# Wolfenstein: The New Order



## SmokeNfish (Jun 12, 2014)

Just finished playing this and was really surprised how enjoyable it was!
Reminds of the days when pc gaming was the bomb and were many good fps games made.

Good story and quite takes a while to finish where most games these days seem too short.
Loved the pace and although I don't really enjoy stealthy type of games, more run and gun style, it had a good mix of the 2 and didn't have any frustrating parts walking around too much and shit.

Loved the weapons although I reckon they could have done with a few more especially some better rpgs.
Great graphics and runs very smooth on a mid end pc on ultra settings.

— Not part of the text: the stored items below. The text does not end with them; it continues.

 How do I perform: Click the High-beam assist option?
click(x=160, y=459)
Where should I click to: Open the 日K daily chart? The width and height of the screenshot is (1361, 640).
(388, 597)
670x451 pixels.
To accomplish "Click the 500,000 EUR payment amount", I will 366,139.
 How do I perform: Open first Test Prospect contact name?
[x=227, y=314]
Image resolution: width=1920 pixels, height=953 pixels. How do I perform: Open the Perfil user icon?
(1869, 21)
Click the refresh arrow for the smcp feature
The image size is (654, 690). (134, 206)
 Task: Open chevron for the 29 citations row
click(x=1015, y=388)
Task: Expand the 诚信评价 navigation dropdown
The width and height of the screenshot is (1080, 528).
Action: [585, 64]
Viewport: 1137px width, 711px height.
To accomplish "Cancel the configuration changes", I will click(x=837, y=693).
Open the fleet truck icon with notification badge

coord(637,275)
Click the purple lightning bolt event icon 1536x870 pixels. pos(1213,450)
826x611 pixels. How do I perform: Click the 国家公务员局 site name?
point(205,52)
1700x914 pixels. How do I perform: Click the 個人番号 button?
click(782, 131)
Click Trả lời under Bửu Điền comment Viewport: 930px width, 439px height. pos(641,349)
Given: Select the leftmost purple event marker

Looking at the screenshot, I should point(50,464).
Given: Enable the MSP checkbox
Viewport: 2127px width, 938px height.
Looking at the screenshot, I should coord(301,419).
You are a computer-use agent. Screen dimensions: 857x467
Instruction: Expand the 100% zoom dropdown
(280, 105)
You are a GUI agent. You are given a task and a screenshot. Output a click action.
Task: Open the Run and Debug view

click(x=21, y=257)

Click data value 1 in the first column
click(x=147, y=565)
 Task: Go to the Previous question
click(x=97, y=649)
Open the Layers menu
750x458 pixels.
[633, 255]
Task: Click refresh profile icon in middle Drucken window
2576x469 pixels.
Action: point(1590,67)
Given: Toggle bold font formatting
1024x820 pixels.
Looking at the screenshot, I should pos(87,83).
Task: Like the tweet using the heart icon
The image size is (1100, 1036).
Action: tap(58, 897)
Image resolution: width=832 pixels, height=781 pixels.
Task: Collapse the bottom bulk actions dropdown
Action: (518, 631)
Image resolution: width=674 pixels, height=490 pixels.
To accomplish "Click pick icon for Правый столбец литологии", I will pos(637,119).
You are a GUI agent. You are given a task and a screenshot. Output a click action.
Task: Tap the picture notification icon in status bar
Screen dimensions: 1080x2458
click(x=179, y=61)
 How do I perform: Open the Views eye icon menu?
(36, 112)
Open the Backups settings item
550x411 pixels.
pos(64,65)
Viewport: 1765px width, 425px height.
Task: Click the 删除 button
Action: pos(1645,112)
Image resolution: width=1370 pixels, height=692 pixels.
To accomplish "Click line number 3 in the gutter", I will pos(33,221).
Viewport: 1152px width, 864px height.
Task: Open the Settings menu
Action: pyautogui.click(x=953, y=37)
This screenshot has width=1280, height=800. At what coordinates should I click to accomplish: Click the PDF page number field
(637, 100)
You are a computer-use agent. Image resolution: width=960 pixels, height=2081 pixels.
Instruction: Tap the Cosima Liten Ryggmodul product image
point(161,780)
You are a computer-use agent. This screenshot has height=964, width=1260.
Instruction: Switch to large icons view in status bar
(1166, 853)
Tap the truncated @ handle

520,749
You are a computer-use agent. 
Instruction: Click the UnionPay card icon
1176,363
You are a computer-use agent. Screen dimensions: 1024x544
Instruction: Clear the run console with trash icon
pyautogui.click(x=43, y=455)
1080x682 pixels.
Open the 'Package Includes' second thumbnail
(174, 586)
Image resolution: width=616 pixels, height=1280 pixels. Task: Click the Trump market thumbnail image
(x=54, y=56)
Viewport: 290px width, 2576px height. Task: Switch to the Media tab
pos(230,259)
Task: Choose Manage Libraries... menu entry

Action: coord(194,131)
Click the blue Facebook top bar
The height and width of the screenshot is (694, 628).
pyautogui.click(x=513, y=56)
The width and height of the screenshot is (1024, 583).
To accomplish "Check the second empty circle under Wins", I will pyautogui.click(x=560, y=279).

No multiplayer but don't care much for that as there are other games that are better in that aspect.
All the reviews I read scored it pretty average like 7.5 to 8 but I give it a solid 9!! Most recommended after some nice smoke!


----------



## smokadapotta (Jun 23, 2014)

Nice, I just started. I left off where u have to slide past that huge metal dog.


----------



## malicifice (Jul 5, 2014)

Almost done with it! Long ass FPS.


----------



## malicifice (Jul 5, 2014)

smokadapotta said:


> Nice, I just started. I left off where u have to slide past that huge metal dog.


LOL which time?


----------



## ayr0n (Jul 7, 2014)

Nice shiny new Wolfenstein with no multiplayer...sad


----------



## Fungus Gnat (Jul 7, 2014)

I've stabbed more nazis in the neck than in real life. A+ game


----------



## youngbuzz101 (Jul 7, 2014)

I agree with your review 100%. I played wolfenstien on ps4 and I was pleased with the game I liked that it was a complete single player. I feel like if it was also a multi player they would have skimped out on the story line's quality. I would recommend to a friend.


----------



## youngbuzz101 (Jul 7, 2014)

also quite surprised with the sex scenes.. came out of no where lol.


----------



## Fungus Gnat (Jul 7, 2014)

i liked the wolfenstien 3d easter egg


----------



## SmokeNfish (Jul 7, 2014)

Has good replay value as well, playing it again in hardest mode and still fun!
Yeah the sex scenes were pretty cool, made me wanna bang that nurse!


----------